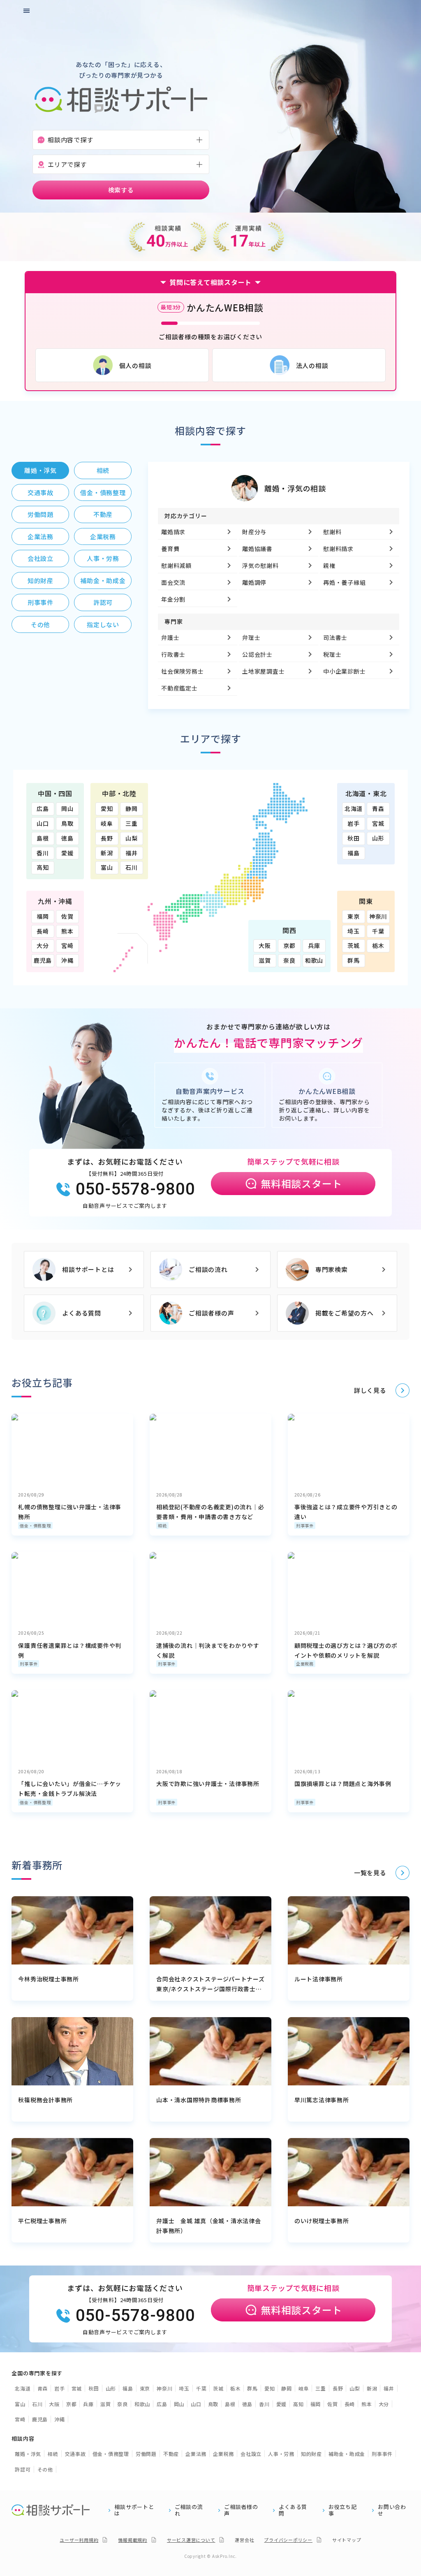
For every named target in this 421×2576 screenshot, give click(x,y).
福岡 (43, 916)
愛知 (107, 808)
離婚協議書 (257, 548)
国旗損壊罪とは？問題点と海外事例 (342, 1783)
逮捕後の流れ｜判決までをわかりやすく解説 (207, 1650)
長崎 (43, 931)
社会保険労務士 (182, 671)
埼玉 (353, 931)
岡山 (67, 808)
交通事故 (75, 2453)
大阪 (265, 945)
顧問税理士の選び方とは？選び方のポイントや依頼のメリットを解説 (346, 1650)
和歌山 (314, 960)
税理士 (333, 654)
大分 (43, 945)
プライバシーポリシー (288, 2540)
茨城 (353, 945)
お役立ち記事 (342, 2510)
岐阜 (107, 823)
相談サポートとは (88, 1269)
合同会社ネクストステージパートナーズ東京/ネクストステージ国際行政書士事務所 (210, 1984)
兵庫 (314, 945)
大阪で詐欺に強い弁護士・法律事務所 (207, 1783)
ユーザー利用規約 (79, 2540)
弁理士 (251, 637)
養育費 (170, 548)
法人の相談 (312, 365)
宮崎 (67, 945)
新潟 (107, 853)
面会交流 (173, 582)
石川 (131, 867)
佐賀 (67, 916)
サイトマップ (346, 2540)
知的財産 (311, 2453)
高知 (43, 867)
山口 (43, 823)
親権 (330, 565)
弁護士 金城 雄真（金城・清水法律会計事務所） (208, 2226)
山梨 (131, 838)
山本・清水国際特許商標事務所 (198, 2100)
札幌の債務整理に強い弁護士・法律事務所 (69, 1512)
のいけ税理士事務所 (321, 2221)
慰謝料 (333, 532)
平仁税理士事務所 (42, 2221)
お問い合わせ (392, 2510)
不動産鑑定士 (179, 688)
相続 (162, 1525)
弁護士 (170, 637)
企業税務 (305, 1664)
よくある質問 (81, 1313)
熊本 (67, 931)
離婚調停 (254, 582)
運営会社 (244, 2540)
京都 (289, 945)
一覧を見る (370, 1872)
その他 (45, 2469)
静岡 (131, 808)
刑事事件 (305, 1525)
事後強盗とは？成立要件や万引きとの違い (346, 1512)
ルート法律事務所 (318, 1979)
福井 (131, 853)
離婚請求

■ ■ ■ ■ ■ ■ ■

● What to produce: Starting at the line above that contains "プライバシーポリシー (288, 2540)", write out each line exactly until the line that contains "不動産鑑定士 (179, 688)" has been written, and stop there.

● Response:
プライバシーポリシー (288, 2540)
茨城 (353, 945)
お役立ち記事 (342, 2510)
岐阜 (107, 823)
相談サポートとは (88, 1269)
合同会社ネクストステージパートナーズ東京/ネクストステージ国際行政書士事務所 (210, 1984)
兵庫 (314, 945)
大阪で詐欺に強い弁護士・法律事務所 (207, 1783)
ユーザー利用規約 (79, 2540)
弁理士 (251, 637)
養育費 (170, 548)
法人の相談 (312, 365)
宮崎 (67, 945)
新潟 (107, 853)
面会交流 (173, 582)
石川 (131, 867)
佐賀 (67, 916)
サイトマップ (346, 2540)
知的財産 (311, 2453)
高知 (43, 867)
山口 (43, 823)
親権 (330, 565)
弁護士 金城 雄真（金城・清水法律会計事務所） (208, 2226)
山梨 (131, 838)
山本・清水国際特許商標事務所 (198, 2100)
札幌の債務整理に強い弁護士・法律事務所 (69, 1512)
のいけ税理士事務所 (321, 2221)
慰謝料 (333, 532)
平仁税理士事務所 (42, 2221)
お問い合わせ (392, 2510)
不動産鑑定士 (179, 688)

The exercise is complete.